O que está levando produtores à recuperação judicial?
Dos R$ 12,73 bilhões em atraso, R$ 2,27 bilhões correspondem a produtores que já entraram com pedidos de recuperação judicial. Em tese, esse mecanismo deveria ser usado como último recurso para evitar a falência, congelando as cobranças por 180 dias (“stay period”) para viabilizar a reorganização financeira.
Na prática, porém, especialistas alertam para uma distorção: há casos em que escritórios de advocacia incentivam produtores a pedir recuperação judicial como um “instrumento de barganha” para obter descontos de 20% a 70%, carências de dois anos e prazos de até dez anos para pagar dívidas — mesmo sem crise financeira real.
“Isso fere o escopo da lei e prejudica a credibilidade do instrumento”, critica o advogado Marcelo Winter. Já a juíza Daniela Muller, presidente da Amatra 1, diz que a ferramenta “não pode servir para livrar empresários de dívidas trabalhistas”.
O aumento dos pedidos preocupa
Dados da Serasa Experian mostram que os pedidos de recuperação judicial no agro subiram 45% no 1º trimestre de 2025, na comparação anual. Segundo Marcelo Pimenta, diretor da Serasa, o avanço é motivado por “custos altos, prazos longos, maior exigência de garantias e dificuldades na rolagem das dívidas”.

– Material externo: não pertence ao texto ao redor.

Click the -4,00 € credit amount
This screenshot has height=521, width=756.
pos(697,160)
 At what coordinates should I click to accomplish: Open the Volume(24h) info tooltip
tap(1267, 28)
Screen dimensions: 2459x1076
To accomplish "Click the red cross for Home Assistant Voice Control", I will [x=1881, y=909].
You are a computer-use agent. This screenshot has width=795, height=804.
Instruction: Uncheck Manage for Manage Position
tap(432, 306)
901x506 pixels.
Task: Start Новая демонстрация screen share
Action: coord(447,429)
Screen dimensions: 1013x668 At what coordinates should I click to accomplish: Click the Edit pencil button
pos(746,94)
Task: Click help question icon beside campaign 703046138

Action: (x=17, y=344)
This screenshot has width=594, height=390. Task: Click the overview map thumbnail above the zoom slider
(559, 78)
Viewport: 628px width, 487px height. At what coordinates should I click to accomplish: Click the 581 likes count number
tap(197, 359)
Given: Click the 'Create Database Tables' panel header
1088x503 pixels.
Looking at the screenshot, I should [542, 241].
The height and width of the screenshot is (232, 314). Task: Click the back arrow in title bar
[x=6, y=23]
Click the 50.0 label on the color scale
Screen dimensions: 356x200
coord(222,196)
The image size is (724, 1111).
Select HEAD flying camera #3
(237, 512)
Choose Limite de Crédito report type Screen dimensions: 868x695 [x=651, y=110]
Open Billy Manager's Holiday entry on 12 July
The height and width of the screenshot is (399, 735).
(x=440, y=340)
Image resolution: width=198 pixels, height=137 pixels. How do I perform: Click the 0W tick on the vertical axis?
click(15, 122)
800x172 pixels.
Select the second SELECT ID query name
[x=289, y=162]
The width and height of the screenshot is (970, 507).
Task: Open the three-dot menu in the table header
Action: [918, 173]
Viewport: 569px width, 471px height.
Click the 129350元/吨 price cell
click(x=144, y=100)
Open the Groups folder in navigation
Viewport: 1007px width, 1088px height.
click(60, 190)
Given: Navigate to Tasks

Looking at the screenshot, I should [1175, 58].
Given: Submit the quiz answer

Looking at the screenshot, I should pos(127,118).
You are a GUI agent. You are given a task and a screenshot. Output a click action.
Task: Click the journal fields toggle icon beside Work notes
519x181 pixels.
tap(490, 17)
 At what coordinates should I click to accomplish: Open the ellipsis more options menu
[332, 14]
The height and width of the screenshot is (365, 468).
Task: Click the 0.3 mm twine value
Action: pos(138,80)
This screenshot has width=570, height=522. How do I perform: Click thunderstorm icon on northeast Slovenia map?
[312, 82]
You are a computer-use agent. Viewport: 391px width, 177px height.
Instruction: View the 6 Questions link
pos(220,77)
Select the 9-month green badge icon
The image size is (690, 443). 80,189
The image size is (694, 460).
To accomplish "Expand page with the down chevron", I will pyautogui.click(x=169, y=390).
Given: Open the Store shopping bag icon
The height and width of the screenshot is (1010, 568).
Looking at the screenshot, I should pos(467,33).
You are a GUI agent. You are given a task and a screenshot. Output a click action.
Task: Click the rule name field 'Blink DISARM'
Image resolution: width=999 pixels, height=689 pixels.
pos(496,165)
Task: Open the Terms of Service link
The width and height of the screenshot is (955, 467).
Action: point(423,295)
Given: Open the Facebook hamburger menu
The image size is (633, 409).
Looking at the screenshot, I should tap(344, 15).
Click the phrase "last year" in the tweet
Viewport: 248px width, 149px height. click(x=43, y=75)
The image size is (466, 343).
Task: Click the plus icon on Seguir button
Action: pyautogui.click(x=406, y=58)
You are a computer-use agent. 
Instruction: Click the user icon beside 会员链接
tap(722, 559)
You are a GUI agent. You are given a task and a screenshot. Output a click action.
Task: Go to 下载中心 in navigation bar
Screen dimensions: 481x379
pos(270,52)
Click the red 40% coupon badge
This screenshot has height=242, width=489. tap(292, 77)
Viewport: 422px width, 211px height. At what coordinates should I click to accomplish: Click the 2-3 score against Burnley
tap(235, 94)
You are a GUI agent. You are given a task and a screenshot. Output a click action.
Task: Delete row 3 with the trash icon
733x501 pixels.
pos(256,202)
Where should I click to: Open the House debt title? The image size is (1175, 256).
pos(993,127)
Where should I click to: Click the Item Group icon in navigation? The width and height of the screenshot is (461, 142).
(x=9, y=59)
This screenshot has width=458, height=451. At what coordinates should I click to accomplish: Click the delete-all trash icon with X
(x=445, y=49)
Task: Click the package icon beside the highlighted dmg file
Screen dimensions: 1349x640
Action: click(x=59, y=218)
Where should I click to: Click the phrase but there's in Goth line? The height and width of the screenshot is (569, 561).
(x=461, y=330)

Conhecido como “indústria da recuperação judicial”, o fenômeno chamou atenção de Carlos Aguiar, diretor de agronegócio do Santander, durante a Agrishow deste ano. Segundo ele, há escritórios que “enriquecem advogados enquanto empobrecem o produtor”.

Caso Safras acende alerta
O grupo Safras, de Mato Grosso, tornou-se um exemplo emblemático ao solicitar recuperação judicial com dívida de R$ 2 bilhões.
A Justiça suspendeu o processo após identificar irregularidades — inclusive a inclusão de supostos “produtores rurais” que não se enquadravam como tal. Especialistas consideram que o caso foi um recado ao mercado: “não é qualquer pedido que deve ser aceito”.
E agora?
O Conselho Nacional de Justiça (CNJ) já instalou uma comissão especial para avaliar o uso da recuperação judicial no campo. Enquanto isso, o setor discute alternativas de financiamento mais sustentáveis — como as agfintechs, que conectam produtores ao mercado de capitais.
“O agro precisa inovar no acesso ao dinheiro, como alternativa ao Plano Safra. É a ponte entre o campo e a Faria Lima”, avalia Henrique Galvani, da Arara Seed.